_REQUIRED TASK_:
Copy the text word for word, beginning at the line that contains "Image resolution: width=653" and stopping after the line that contains "Action: (575, 78)". Leave the pictures out of your reproduction.

_RECORD EXCERPTS_:
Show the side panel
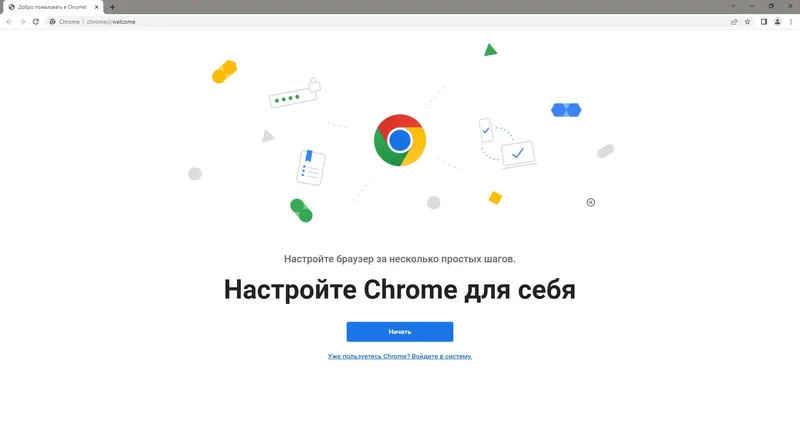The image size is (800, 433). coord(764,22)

...

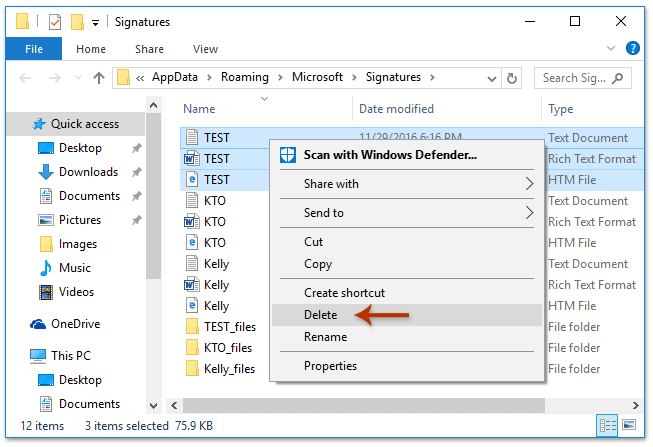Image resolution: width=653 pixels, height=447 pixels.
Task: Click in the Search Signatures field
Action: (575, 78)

---

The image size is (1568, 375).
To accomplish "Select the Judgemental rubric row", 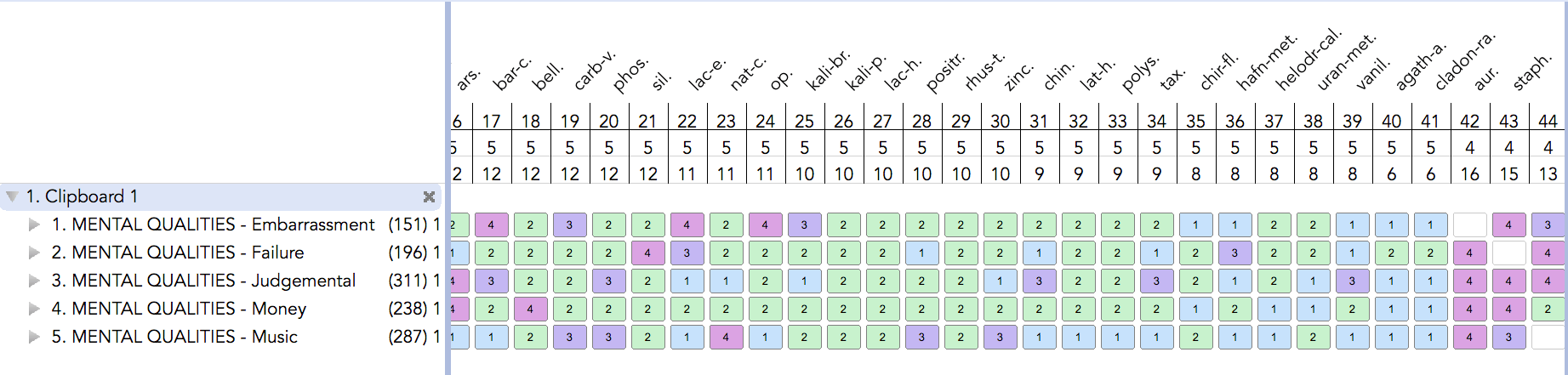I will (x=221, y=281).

_THE SOLUTION_:
Image resolution: width=653 pixels, height=447 pixels.
Task: Click in the Search Signatures field
Action: (575, 78)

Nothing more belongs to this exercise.